俺が死ねば、俺が居なくなるのは当然の話だから、つまり……。
「ただ死ぬだけじゃないってことだな」
「そう、貴方という人物そのものがこの世界から無かったことになる。魂幹と呼ばれる魂と呼ばれるものの大元を失うから」
正直、ユリアンヌが言っている意味は理解でないが、ただ死ぬだけでは済まされないのだと言うことは理解出来た。
いや、だからこそ丁度良かった。
俺の罪は死すら生温いのだから。
「構わない」
俺の答に、少しだけ悲しそうな顔を見せるユリアンヌ。
「提案している方だし、分かってたけど……娘達の為に留まるとかは無いんだね」
「ああ」
言葉ではそう答えたが、娘達だけに関しては申し訳ない気持が強い。
だが、このままでは、その娘達でさえ憎悪の対象になりかねない。
それこそ彼女達を裏切りの汚点だと考えてしまいそうな自分自身が恐ろしい。
それほどまでに、今の俺は負の感情に蝕まれている。
「……そう。分かった。じゃあ、準備を進めるから、実行は次の朔の時……三日後ね」
「三日で足りるのか?」
「ええ、ある意味で私はこの魔術を完成させる為に貴方の側に居たから」
つまり、彼女にとっては俺は体の良い実験材料でもあるのだろう。
だが、そんな事は心底どうでも良かった。
彼女が二人と同じように俺を騙したとしても。
価値のない魂などくれてやれば良いのだから。
「なるほど、なら俺はここで待ってる」
「……そう、分かった。

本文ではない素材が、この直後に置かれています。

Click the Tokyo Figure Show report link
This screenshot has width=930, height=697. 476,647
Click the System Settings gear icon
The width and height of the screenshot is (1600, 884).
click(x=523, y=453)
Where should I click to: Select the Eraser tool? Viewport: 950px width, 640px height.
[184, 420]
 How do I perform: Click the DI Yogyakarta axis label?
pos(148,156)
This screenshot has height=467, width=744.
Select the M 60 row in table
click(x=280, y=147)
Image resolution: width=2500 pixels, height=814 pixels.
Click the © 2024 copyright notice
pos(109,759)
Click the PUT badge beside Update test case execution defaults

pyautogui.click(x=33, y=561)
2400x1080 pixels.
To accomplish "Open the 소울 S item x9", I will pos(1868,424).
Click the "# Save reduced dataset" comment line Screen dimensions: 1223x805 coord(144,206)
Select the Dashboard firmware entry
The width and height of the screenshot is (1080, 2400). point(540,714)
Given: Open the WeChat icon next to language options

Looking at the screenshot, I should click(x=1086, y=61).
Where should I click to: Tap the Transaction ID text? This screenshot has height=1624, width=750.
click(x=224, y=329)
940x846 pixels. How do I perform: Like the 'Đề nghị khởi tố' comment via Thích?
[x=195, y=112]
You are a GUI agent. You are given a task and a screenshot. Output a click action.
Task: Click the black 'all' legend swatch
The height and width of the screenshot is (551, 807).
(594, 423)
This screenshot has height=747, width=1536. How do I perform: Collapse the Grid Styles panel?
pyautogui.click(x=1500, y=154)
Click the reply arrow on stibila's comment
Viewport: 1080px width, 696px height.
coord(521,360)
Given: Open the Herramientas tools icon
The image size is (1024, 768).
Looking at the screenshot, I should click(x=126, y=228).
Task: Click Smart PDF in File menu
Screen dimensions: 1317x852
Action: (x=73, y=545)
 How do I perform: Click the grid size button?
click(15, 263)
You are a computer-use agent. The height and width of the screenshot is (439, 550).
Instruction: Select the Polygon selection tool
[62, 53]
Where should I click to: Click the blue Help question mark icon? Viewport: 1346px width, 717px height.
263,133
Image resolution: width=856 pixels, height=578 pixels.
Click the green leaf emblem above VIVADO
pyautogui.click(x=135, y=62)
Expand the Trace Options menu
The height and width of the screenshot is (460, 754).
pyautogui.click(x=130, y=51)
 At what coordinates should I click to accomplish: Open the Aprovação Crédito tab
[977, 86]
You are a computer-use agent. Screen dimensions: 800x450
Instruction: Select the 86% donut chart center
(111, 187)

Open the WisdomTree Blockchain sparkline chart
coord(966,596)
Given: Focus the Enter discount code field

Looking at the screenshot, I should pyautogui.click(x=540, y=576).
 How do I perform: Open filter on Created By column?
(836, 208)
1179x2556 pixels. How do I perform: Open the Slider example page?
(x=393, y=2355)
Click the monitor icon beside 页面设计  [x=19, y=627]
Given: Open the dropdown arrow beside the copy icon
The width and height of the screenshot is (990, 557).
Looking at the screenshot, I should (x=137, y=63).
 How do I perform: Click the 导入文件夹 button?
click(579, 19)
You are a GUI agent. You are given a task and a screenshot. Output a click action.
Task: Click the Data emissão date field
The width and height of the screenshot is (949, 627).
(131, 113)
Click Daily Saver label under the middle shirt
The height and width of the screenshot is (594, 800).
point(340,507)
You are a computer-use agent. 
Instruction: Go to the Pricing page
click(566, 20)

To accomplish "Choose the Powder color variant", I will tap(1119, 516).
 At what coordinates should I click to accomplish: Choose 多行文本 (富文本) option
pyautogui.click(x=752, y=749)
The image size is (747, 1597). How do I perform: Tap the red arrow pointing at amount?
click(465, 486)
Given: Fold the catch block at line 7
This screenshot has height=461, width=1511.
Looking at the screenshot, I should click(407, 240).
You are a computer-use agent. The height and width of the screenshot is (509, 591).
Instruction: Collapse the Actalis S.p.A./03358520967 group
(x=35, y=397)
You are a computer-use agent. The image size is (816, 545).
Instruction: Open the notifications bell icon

あと儀式魔術の触媒に貴方の聖剣を使おうと思うのだけど、良い? 詳しい事は儀式の時に話すけど、二度と聖剣としての力を発揮出来なくなるの」
ユリアンヌが俺の腰に帯びた剣に視線を向けて尋ねてきた。
「こんな剣が今更どうなろうと構わん」
俺は剣の柄に手を添える。
聖剣などと云われているが、俺にとって、この剣に感慨などなく、蟠りしかない。
実際。この剣に選ばれたことが俺の人生に狂いを生じさせた。
道連れにするには丁度良い。
自然と口角が上がる。
きっと歪んだ醜い笑みを浮かべているのだろう。
そして、その日から三日間。
俺は過去の想いに耽りながら、何もすること無くただ待ち続けた。
再びユリアンヌが姿を現すまで。